By RAY BENTON
Leader sports editor
The Arkansas men’s and women’s basketball teams made the NCAA tournament for the first time in many years. It’s only been since 2012 for the women, but the men have waited since 2008 to dance on the big stage.
The Razorback men were a staple in the tournament for 20 years.
Starting in the mid-70s when Eddie Sutton took over the program, and running through the first 10 years of Nolan Richardson’s tenure, (minus a brief stint after the transition) Arkansas was among the very best, the elite of the elite, appearing in five final fours, two national championship games and winning one national title.
Hog coach Mike Anderson was Richardson’s top assistant throughout his stint at Arkansas, but the program has only made it to the big dance three times in the 14 years since his and Richardson’s departure.
So it’s fitting in his fourth year back, rebuilding a program run aground by John Pelphrey.
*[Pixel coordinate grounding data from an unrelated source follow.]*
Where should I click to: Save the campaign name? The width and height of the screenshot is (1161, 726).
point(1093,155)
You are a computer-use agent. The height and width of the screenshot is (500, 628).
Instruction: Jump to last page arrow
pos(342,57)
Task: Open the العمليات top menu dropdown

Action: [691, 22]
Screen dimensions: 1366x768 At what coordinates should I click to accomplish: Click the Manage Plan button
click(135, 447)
Pelphrey took the team to the NCAA tournament his first year, when he had a team loaded with seniors who had made it the previous two years under Stan Heath. Since then, it got worse and worse until Anderson arrived four seasons ago.
Now, as a dreaded five seed, the Hogs draw Wofford, that often makes the tournament, but never wins there.
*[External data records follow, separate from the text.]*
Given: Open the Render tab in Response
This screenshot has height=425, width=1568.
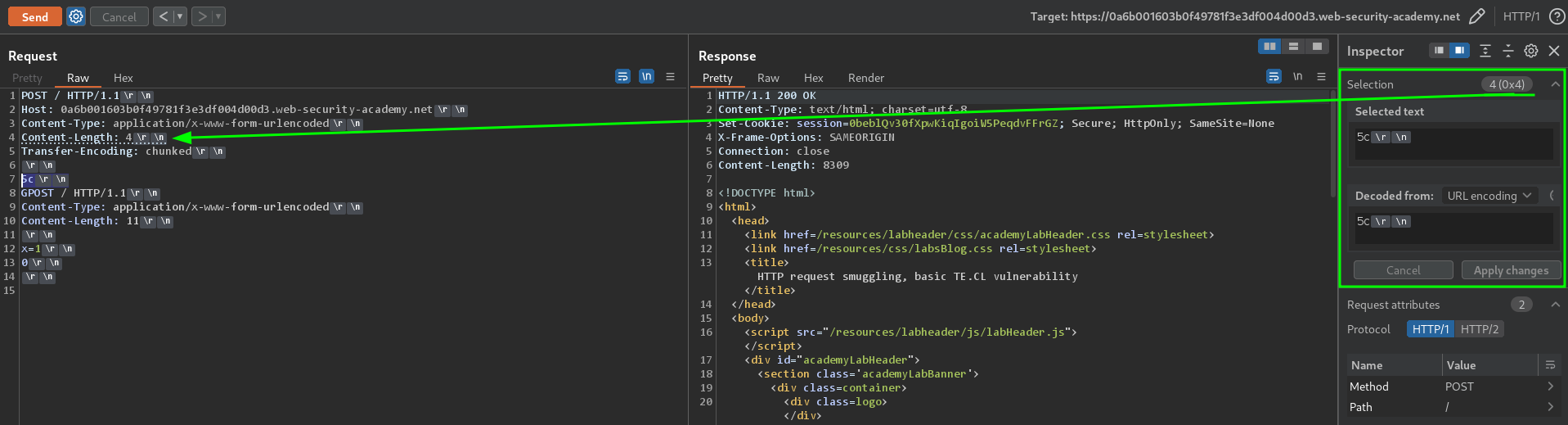Looking at the screenshot, I should 865,78.
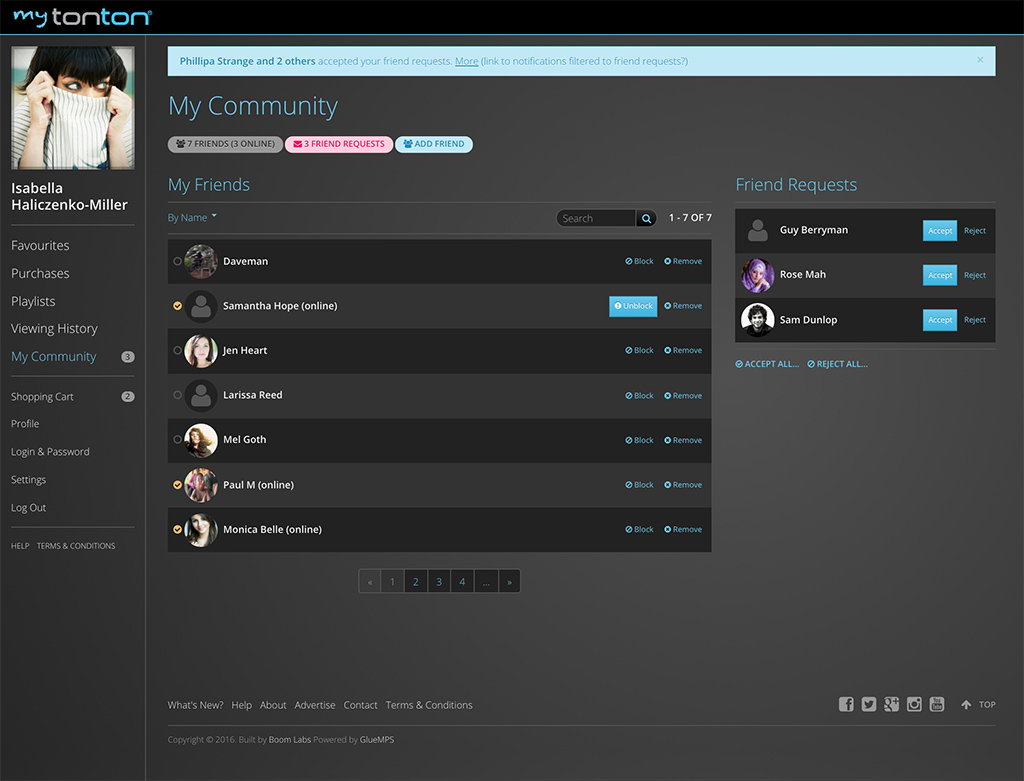Click the Google Plus footer icon
Image resolution: width=1024 pixels, height=781 pixels.
[892, 704]
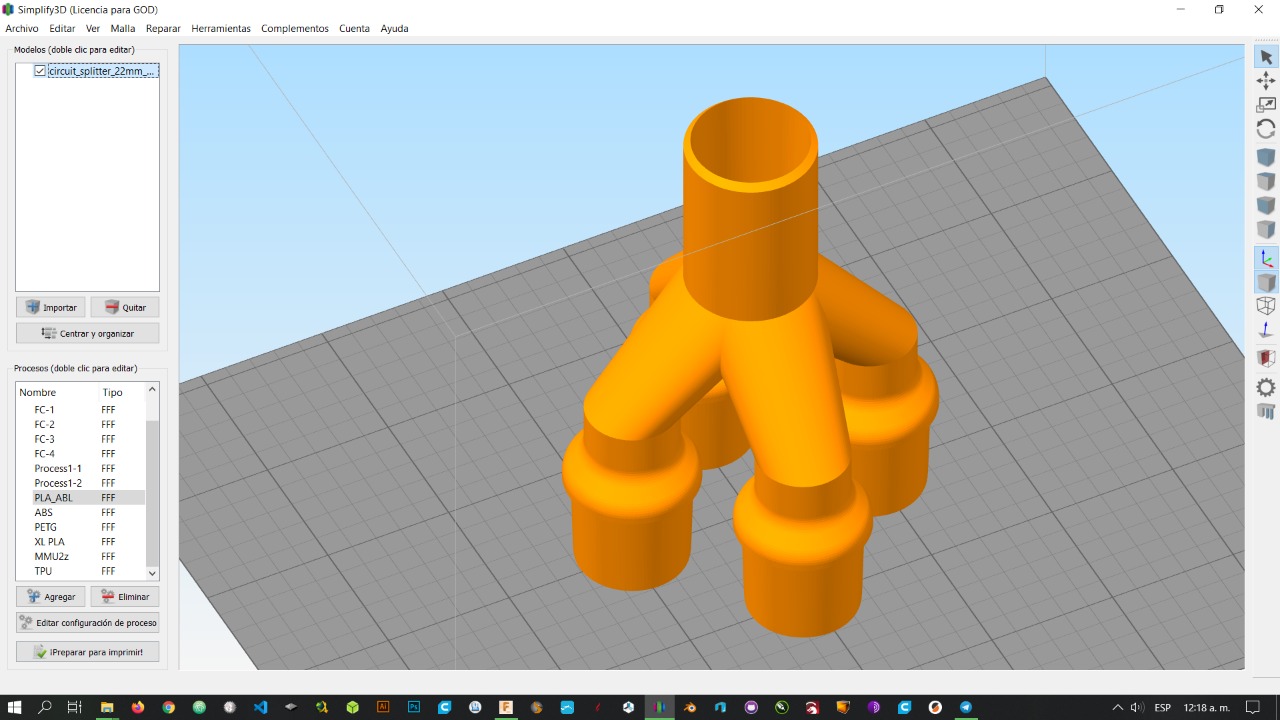Screen dimensions: 1280x720
Task: Click the process list scrollbar down arrow
Action: 152,572
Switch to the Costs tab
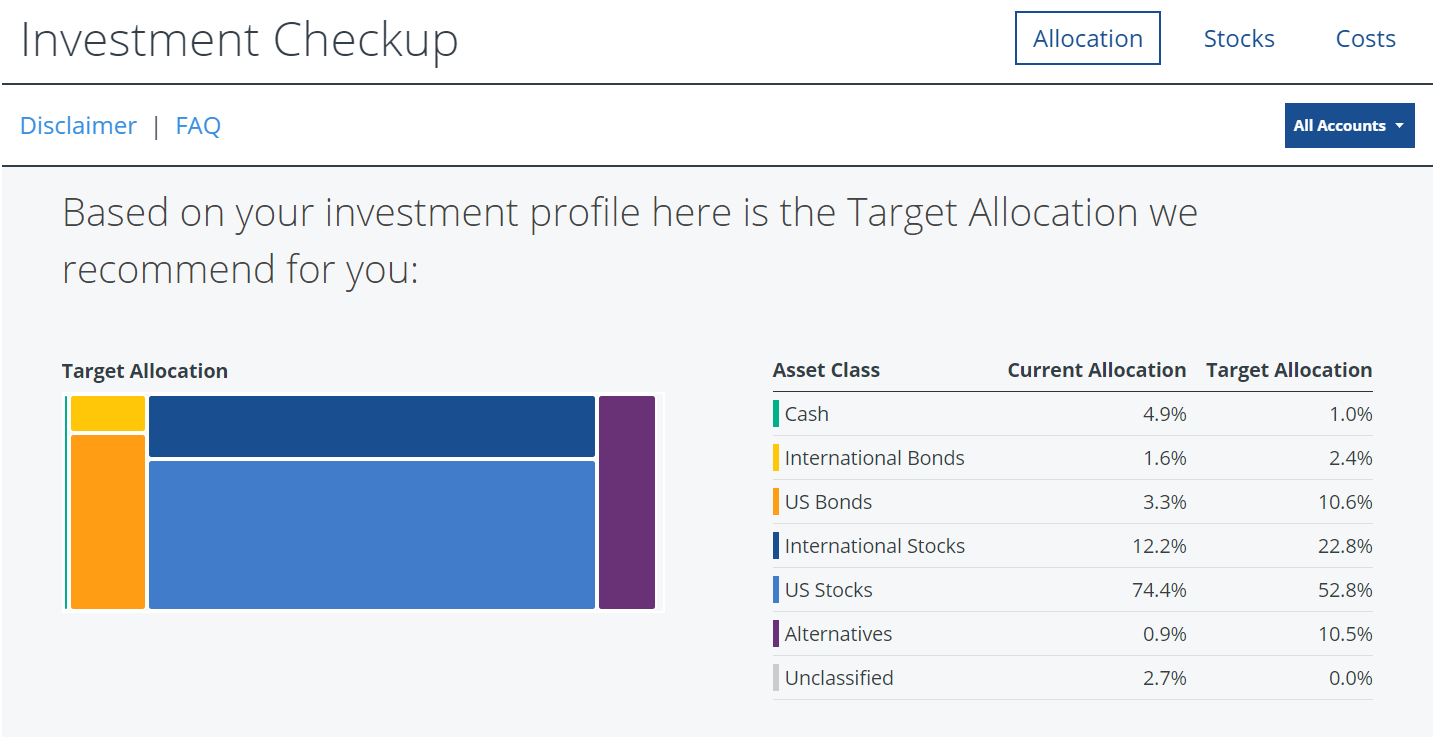The height and width of the screenshot is (737, 1433). click(1365, 38)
Hailing from a city with one of the best names in the country, the Spartanburg, S.C. squad has made the tournament four of the last six years, but hasn’t yet won.
The Terriers are 28-6 and won the Southern Conference championship. Guard Karl Cochran averages 15 points per game and has taken more than 25 percent of Wofford’s shot attempts by himself this season.
Arkansas’ big advantage will be in size, a welcome change from being dwarfed by Kentucky in the SEC championship game on Sunday. No Terrier is taller than 6-foot-7. SEC Player of the Year, 6-10 Bobby Portis, could dominate in Jacksonville, Fla. on Thursday. That is if he breaks out of the 4 for 21 funk he’s been in the last two games.
Wofford plays at a snail’s pace compared to Arkansas. The Terriers are next-to-last in scoring in the Southern Conference, while the Hogs led the SEC in scoring offense. But to be next-to-last in scoring and still be 28-6, means Wofford plays good defense. It has held opponents to 30.8 percent shooting this year and led the league in steals and defensive rebounding. Second-chance points don’t come often against the Terriers, but few teams in their league are as big as the Razorbacks, who haven’t been a great rebounding team, but did battle hard on the boards with Kentucky on Sunday.
If the Razorbacks crash the glass on Thursday as hard as they did on Sunday, and get just a decent offensive effort from Portis, they will dominate the Terriers, and move on to face the winner of the North Carolina vs. Harvard matchup.
The Arkansas Women face power conference team in the Big 10’s Northwestern at 11 a.m. Friday. The seventh-seeded Wildcats have not been to the NCAA tournament since 1997. That team was knocked out of the tournament by George Washington University. The GWU coach in that game was Joe McKeown, who now leads Northwestern back to the dance.
The 10 seed Arkansas Women have a heavy local presence in junior forward Melissa Wolff of Cabot, and sophomore guard/forward Jessica Jackson of Jacksonville.
Jackson has led the team in scoring since arriving in Fayetteville, though she hasn’t had to carry as much of the load this year. She averages 14.9 points per game while Kelsey Brooks is right behind at 14.1. Wolff is fourth on the team at 8.1 points per game, but leads the team in double doubles.
First-year Razorback coach Jimmy Dykes calls Wolff the heart and soul of the team for her unmatched hustle and locker room presence.
Arkansas is unranked with a 17-13 record while Northwestern is 23-8 and ranked 22nd in the country. The Razorbacks won two more games last year and didn’t get into the tournament, but didn’t play as tough of a schedule, had fewer wins against Top-50 RPI teams and didn’t win a game in the SEC tournament like they did this year in avenging an earlier loss to Ole Miss.
If the Arkansas Women can pull the upset, it could count as vindication for the controversial decision to hire Dykes, who is a popular figure in northwest Arkansas as a former Razorback walk-on and ESPN analyst, but had never coached a basketball game.
If the Arkansas men beat Wofford, that in itself will be a dramatic step in the right direction. If it can pull off a second-round win and advance to the Sweet 16, it could begin to lift the program back into national relevance. Longtime SEC follower and CBS sports analyst Tim Brando is fond of saying, and everyone agrees, “College basketball is better when Arkansas is relevant.”